- Born: 20 February 1996 (age 30) Fujian, China
- Education: Bedok View Secondary School
- Occupation: Actor
- Years active: 2009−present
- Agent: NoonTalk Media;

Chinese name
- Traditional Chinese: 宗子傑
- Simplified Chinese: 宗子杰
- Hanyu Pinyin: Zōng Zijié

= Zong Zijie =

Chinese actor (born 1996)

Zong Zijie (born 20 February 1996) is a Chinese actor based in Singapore. He starred in While We Are Young in 2017.

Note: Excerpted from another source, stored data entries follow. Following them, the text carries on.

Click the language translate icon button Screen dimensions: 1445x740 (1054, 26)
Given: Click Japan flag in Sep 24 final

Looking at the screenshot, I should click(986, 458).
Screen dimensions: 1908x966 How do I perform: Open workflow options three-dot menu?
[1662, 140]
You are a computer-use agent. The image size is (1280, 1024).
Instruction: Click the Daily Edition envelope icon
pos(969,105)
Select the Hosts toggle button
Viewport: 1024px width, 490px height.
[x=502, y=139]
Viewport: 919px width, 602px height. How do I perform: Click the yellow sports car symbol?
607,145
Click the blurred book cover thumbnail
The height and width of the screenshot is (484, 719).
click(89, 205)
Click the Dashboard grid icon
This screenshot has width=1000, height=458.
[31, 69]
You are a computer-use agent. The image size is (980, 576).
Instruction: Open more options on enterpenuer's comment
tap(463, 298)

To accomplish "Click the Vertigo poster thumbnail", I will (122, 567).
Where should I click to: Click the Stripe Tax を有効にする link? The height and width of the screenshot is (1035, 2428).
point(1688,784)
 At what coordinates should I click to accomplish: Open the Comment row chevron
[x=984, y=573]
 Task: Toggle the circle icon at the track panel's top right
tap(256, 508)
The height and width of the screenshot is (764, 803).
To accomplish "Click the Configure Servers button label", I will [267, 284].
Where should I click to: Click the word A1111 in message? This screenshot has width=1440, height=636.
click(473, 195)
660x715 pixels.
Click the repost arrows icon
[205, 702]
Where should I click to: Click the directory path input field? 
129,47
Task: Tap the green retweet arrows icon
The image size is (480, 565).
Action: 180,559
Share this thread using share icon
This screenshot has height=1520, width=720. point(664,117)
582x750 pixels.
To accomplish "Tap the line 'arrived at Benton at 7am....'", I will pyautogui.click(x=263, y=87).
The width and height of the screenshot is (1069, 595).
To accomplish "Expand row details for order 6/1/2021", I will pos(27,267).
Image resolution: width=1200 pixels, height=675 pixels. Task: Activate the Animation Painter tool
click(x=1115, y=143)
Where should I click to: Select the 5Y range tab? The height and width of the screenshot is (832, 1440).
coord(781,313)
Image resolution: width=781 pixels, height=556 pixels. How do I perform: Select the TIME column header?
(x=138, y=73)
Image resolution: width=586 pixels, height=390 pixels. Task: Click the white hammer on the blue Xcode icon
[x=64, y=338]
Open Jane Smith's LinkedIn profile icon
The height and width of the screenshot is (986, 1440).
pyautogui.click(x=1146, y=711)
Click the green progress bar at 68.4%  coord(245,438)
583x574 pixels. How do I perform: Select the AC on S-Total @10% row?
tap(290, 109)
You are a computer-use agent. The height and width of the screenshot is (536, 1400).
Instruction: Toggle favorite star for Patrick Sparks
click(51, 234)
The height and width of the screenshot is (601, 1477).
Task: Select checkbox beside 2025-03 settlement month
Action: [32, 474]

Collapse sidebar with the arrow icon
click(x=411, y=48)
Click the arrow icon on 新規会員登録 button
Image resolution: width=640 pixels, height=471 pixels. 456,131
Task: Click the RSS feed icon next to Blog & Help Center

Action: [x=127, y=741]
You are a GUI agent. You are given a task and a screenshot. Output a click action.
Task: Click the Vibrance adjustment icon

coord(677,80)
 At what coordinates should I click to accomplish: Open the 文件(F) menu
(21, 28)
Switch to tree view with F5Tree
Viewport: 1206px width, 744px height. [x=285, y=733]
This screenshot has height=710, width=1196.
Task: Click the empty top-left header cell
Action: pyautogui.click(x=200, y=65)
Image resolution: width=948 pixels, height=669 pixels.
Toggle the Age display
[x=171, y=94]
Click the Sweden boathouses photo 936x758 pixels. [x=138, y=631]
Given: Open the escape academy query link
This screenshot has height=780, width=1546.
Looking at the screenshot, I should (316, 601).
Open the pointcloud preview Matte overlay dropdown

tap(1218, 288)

==Early life and education==
Zong was born in China and moved to Singapore when he was 6 years old. He studied in Bedok View Secondary School.

==Career==
In 2009, 13-year-old Zong made his television debut in a local television series My School Daze. Since then, Zong has been cast in a number of television productions including Star Awards 2016 top-rated series Tiger Mum.

In 2014, Zong joined Dasmond Koh's company, Noontalk Media, to support his career.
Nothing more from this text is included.